One of our Dinosaurs is Missing...






Back in my university days, I spent a happy summer vacation renting a tiny set of rooms on the Cromwell Road, South Kensington, directly opposite the Natural History Museum. I had one of those temporary summer jobs at the dreaded Harrods Sale. Not that I was any good at this (I had been banished to the Linens Department, of all places, having, not unreasonably, put my name down for the Art Gallery). But I did get to know the Natural History Museum rather well, and consequently, it's now quite possibly my favourite building in London; the Natural History Museum is a terrific building.



 

Designed by Alfred Waterhouse and built between 1873 and 1880, the building is clad in attractive creamy pink terracotta tiles, which were supposed to resist the London Smogs. 



 

If you look closely, you'll discover all sorts of gargoyles, mythical beast and strange animals. 

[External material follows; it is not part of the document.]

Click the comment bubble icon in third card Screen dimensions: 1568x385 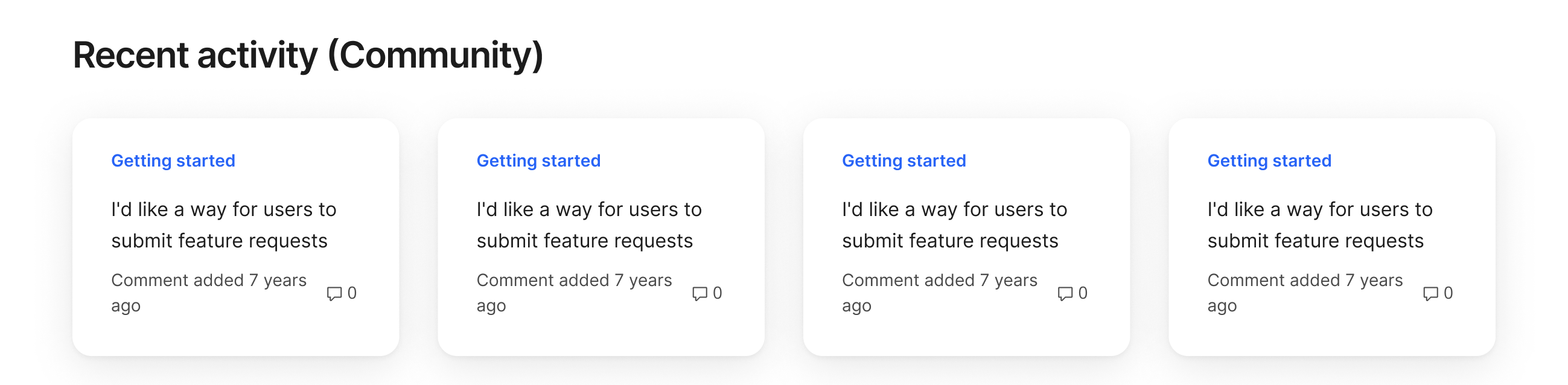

And what of the famous dinosaur in the Main Hall?  I'm really sorry to disappoint you, but it ain't real; it is, I think, a Victorian or Edwardian reconstruction made up from various castings. "Dippy" the diplodocus, was born in May, 1905, and given to the museum by Andrew Carnegie at special request of The King (Edward VII) who had seen an original illustration of the skeleton at the Carnegie Museum of Natural History in Pittsburgh.